El debate político en Alcobendas en torno a los Presupuestos Municipales de 2026 se ha trasladado del salón de plenos a la mesa técnica, donde el equipo de gobierno del Partido Popular ha puesto el foco en lo que considera la principal debilidad del paquete de 35 enmiendas presentado por el Grupo Municipal Socialista (PSOE): su ausencia de rigor económico y su escasa viabilidad práctica. La crítica del PP no cuestiona la conveniencia social de las áreas elegidas por la oposición, sino su método y su concreción.
Según fuentes del gobierno local, las propuestas socialistas son, en muchos casos, poco más que «declaraciones de intenciones» sin la necesaria traducción a cifras y partidas presupuestarias.

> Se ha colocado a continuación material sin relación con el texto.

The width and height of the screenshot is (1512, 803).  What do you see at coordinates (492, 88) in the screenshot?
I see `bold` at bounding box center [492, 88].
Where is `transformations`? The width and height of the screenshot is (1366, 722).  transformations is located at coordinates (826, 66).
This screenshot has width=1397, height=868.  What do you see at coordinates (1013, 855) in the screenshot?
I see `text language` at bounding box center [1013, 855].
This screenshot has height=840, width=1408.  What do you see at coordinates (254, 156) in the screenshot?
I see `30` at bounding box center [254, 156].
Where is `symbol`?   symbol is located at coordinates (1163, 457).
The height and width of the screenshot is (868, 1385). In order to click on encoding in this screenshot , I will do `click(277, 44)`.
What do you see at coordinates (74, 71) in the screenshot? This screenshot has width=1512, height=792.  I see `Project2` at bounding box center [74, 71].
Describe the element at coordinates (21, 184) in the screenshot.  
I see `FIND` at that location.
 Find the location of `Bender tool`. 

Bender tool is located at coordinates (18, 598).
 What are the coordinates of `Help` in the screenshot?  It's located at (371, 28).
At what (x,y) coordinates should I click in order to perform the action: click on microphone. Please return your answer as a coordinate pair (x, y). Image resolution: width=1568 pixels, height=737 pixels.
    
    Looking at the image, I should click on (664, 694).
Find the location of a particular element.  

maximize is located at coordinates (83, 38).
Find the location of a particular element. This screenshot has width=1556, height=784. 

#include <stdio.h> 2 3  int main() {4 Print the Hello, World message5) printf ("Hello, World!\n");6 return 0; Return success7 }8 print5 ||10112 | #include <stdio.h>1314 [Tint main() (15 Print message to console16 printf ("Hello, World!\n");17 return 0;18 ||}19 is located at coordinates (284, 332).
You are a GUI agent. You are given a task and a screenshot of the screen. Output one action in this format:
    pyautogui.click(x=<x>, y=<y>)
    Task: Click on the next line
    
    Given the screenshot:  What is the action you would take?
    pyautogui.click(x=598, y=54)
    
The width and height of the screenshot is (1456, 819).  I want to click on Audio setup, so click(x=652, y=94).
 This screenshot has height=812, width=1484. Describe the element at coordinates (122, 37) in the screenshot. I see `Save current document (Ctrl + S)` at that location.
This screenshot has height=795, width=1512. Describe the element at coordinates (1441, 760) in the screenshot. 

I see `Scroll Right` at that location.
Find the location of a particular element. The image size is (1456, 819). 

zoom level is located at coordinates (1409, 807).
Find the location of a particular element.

Se exige al PSOE que demuestre cómo financiaría sus ambiciosos planes sin comprometer la estabilidad de las cuentas municipales, algo que, según el análisis del PP, las enmiendas no logran hacer.
FALTA DE FINANCIACIÓN
La falta de una memoria económica clara es el primer gran punto de fricción. En iniciativas que abordan áreas cruciales como la Juventud, la Salud Mental o la mejora de la Movilidad, el PSOE se limita a solicitar mejoras y refuerzos sin ofrecer una explicación de cómo se lograrían esos objetivos con partidas presupuestarias exactas o con una justificación de la reasignación de fondos. El ejemplo más citado es la propuesta de climatización de todos los centros educativos, un proyecto de gran envergadura y coste que, al no ir acompañado de un desglose de costes real o de un plan plurianual de inversión, corre el riesgo de quedarse en una simple aspiración política.

La segunda gran objeción se centra en el desarrollo operativo de las medidas. El gobierno popular subraya que no basta con plantear objetivos loables si no se especifica el cómo. Por ejemplo, la ampliación de los recursos de apoyo psicológico para la juventud, una demanda social evidente, no detalla cómo se garantizaría la contratación del personal cualificado adicional, la provisión de las instalaciones necesarias o una programación estable, dejando sin resolver la clave de la implementación práctica. De manera similar, en el ámbito de la Igualdad y la lucha contra la violencia machista, las enmiendas carecen de un desarrollo concreto que permita medir su alcance o impacto real, lo que dificulta evaluar si el cambio sería significativo o puramente simbólico.
Más allá de los aspectos técnicos, la debilidad de las enmiendas reside en su propio contexto político. El Partido Popular ya ha hecho pública su intención de rechazar la totalidad de las 35 propuestas. Este rechazo anunciado sugiere que la principal función del paquete socialista es marcar posición política y denunciar la supuesta «falta de ambición» del gobierno, más que buscar una negociación efectiva y una incorporación real al Presupuesto. En este pulso político, el PP argumenta que las propuestas no han conseguido superar la barrera de lo deseable para convertirse en propuestas financieramente sólidas, detalladas y, por tanto, políticamente ineludibles.